Thursday, 14 August 2008

Water, water everywhere and not a drop to drink

About three times a year, usually when it is raining so hard that Noah would be doing a jig for joy, my water runs out. I have a cunning system of ancient tanks buried in the mountain side that siphon water off the spring through some ancient plastic pipe to my house. Every now and then, to make sure that I don't take anything as luxurious as running water for granted, this system has a nervous breakdown and stops working. Today is one of those 'now and then' moments.

A couple of evenings ago I had gone to help a friend exercise some horses (faintly terrifying experience as they are both retired racehorses that don't know they have retired). I got back home in one piece and decided to run myself a luxurious bath to wallow in. I started running the taps and wandered off downstairs to watch something gripping on television and eat toast. Returning slightly more brain dead and overladen with delicious calories I found a wonderful, hot bath that was the colour of Coke Cola. Now if you think a bath filled with Coke (other brands are available) is a luxury then you should have been at my house, you would have been delighted. I was less happy about it.

I'm not obsessively fussy about these things. When the weather is particularly bad my water usually takes on a faintly muddy hue, rather like Scottish bath water in the far north which is permanently peat stained. However, this particular bath was well beyond Scottish. A lot further - greenland maybe. It was a lustrous dark colour that could have maintained an entire eco system. This is usually a sign that there is trouble at the tanks.

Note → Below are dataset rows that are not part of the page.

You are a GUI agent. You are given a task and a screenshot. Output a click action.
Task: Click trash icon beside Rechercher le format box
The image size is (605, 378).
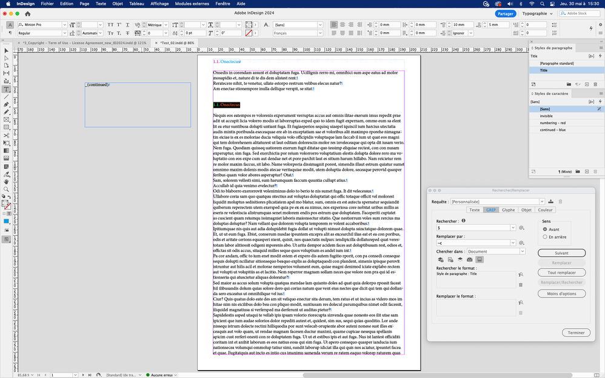521,284
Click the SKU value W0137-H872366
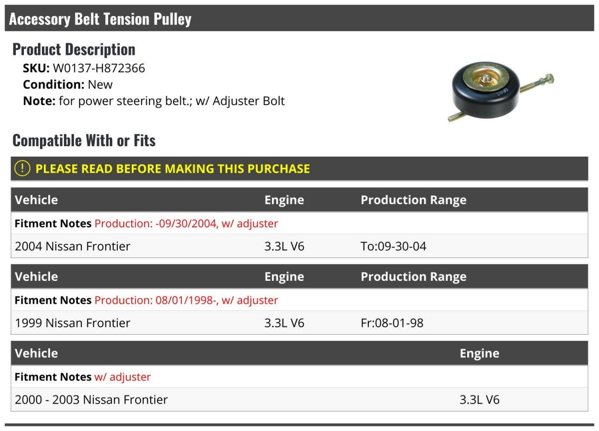This screenshot has width=599, height=431. (99, 68)
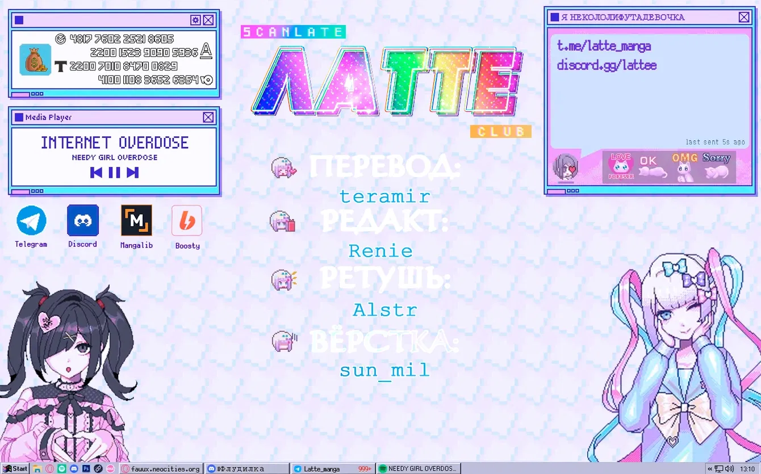
Task: Switch to fauux.neocities.org taskbar window
Action: click(x=161, y=469)
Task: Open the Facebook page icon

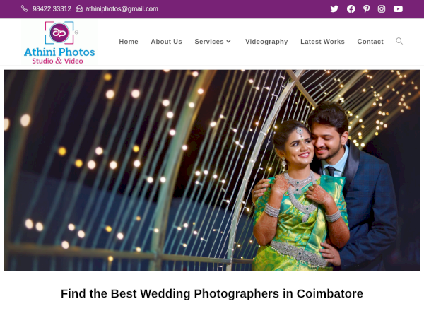Action: coord(351,9)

I released the Loyal Hound out into the wilds and donned my galoshes. Having fought my way over the raging torrent that is the stream, and hacked my way through a forest of thistles I made it to the first tank. Sure enough it had water sitting in it, but no water actually entering it. This is a bad sign. The next tank up revealed all. It was merrily overflowing in a cascade of joyous waterfalls. Much experience of this has taught me that there is no way to tackle this problem without getting drenched so I wrestled the concrete cover off the tank, releasing yet more torrents of water as I did so. Water was coming at a terrifying force into the tank but none was going out. Having pulled the Loyal Hound out of the tank (he fell in trying to see what I was doing) I then rather uselessly prodded at the outflow pipe in the hope that I would discover some suicidal frog wedged in the front end of the pipe. No such luck (well lots of luck for the frog you could argue).

I have now gone and borrowed some drainage rods from the farmer and am about to trek back up the mountain in the hope of sorting the problem out.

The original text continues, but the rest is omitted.